Censurer pour mieux défendre la liberté d’information ?

« Fake news ». Macron se prépare à un nouveau tour de vis liberticide

Etrange façon de défendre la liberté de la presse que de vouloir autoriser un juge à pouvoir prendre la décision, sous 48 heures, de « faire cesser la diffusion » de fausses informations, sans jamais préciser les critères selon lesquels une information serait ou non fausse.

Mais Macron n’a pas peur des formules ronflantes. Ainsi, si un média « est susceptible de porter atteinte aux intérêts fondamentaux de la nation ou de participer à une entreprise de déstabilisation de ses institutions, notamment par la diffusion de fausses nouvelles », alors le Conseil Supérieur de l’Audiovisuel pourrait refuser une convention à un média contrôlé par un autre pays. On l’aura compris, dans le texte portant sur le prochain projet de loi sur les « fake news » et l’information, transmis aux parlementaires La République En Marche et dont Le Monde s’est procuré le contenu, Macron ne vise ni Fox News, ni la BBC ou Al Jazeera, mais RT France.

Sur la sellette, néanmoins, au nom de la diffusion de la lutte contre les « nouvelles mensongères », c’est en réalité la liberté d’informer qui est visée. Indépendamment des mesures qui sont proposées dans le texte, à commencer par révéler l’identité des annonceurs diffusant des contenus sponsorisés sur les réseaux sociaux, c’est bien une façon de brider, préventivement, la diffusion d’informations qui est envisagée. Les déclarations de Françoise Nyssen, la ministre de la Culture (la rue de Valois remplaçant, depuis 1974, le ministère de l’Information), au sujet du fait que le gouvernement ne souhaite en rien créer de « délit d’opinion » ne change rien à l’affaire.

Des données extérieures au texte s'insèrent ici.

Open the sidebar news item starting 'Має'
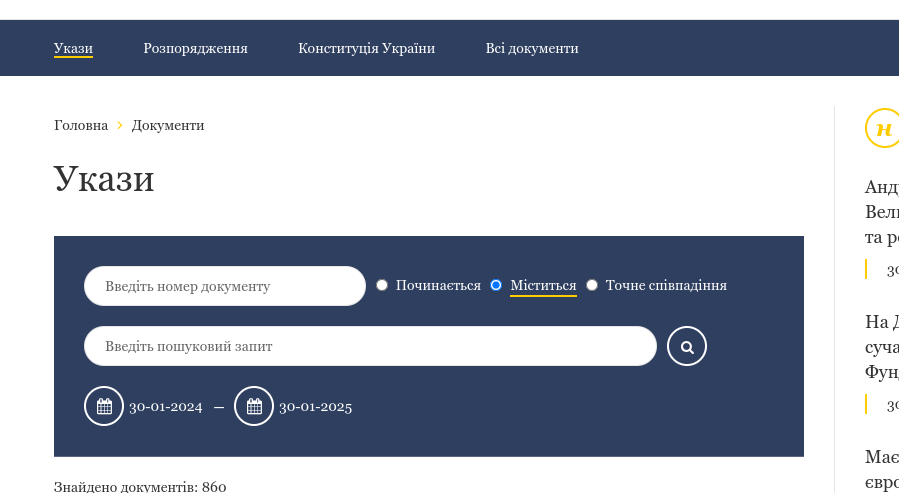Viewport: 899px width, 493px height. [881, 468]
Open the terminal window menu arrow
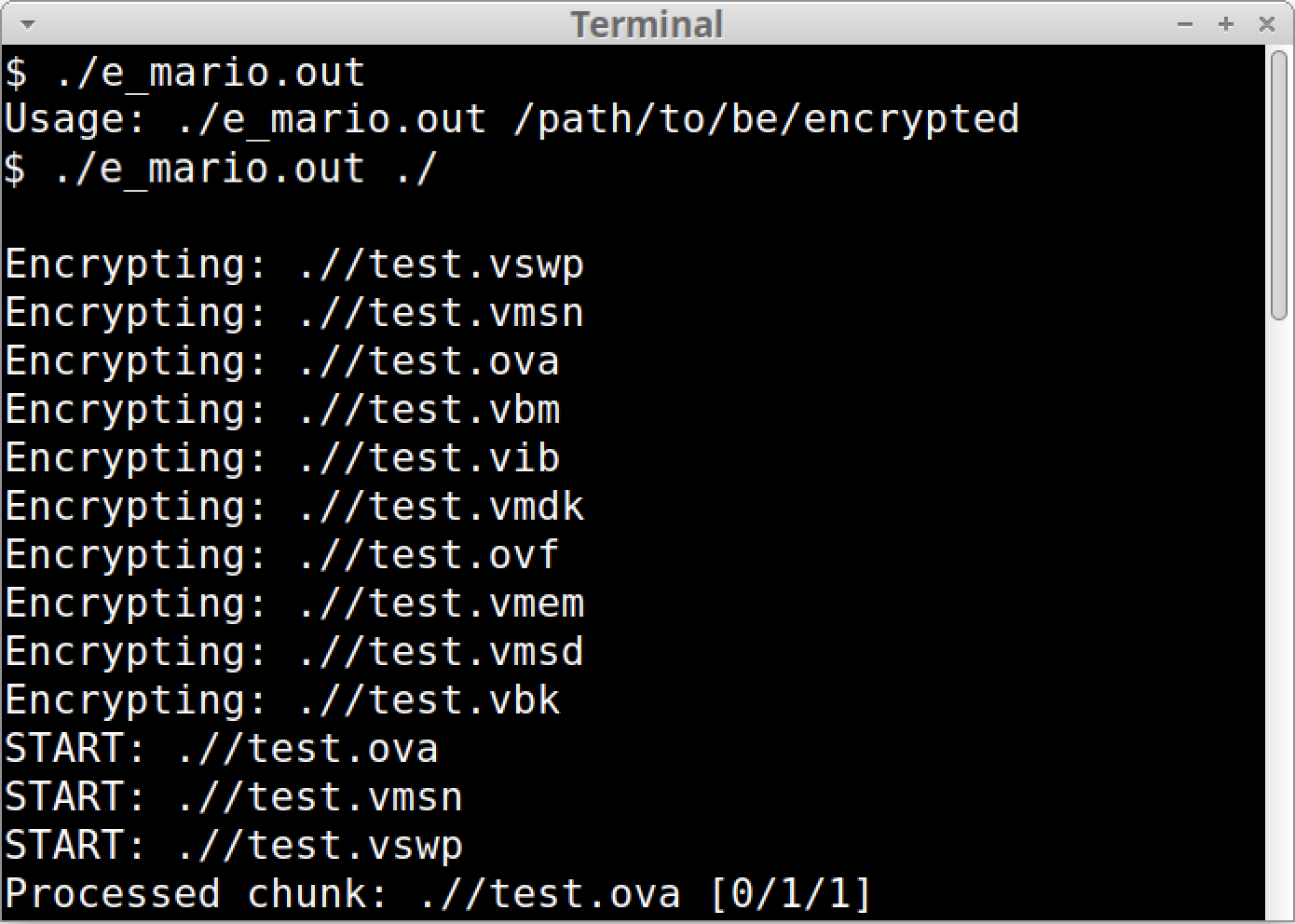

Avec ce texte visant à donner la possibilité aux juges d’accélérer les procédures de suspension de contenus sur internet, ce sont bien les « ciseaux d’Anastasie », sobriquet donné à la censure sous la Première Guerre mondiale, qui font leur retour. Alors, bien entendu, l’exécutif n’a aucun besoin d’y recourir immédiatement, mais c’est une façon de continuer à serrer la vis, progressivement, du bonapartisme macroniste.

Rien, en attendant, au sujet des annonceurs bien légaux, eux, et qui, à grands renforts de centaines de milliers d’euros, tous les jours, sponsorisent et orientent la presse nationale et les médias, à travers la pub. Rien non plus au sujet de l’éducation à l’information et aux médias, pour aider les plus jeunes à différencier le vrai du faux et à se forger un esprit critique. Les réformes en cours, voulues par Macron et son ministre, Jean-Michel Blanquer, vont dans le sens opposé : former de la chair à patron (aujourd’hui) et de la chair à canon (demain, d’où le rétablissement du service militaire de 3 mois) voilà le projet éducatif, en dernière instance, du gouvernement, qui ressemble davantage à celui de la III° République que répondre aux enjeux du XXI° siècle. A l’époque, aussi, on décidait de ce que le petit-peuple était censé lire, ou non.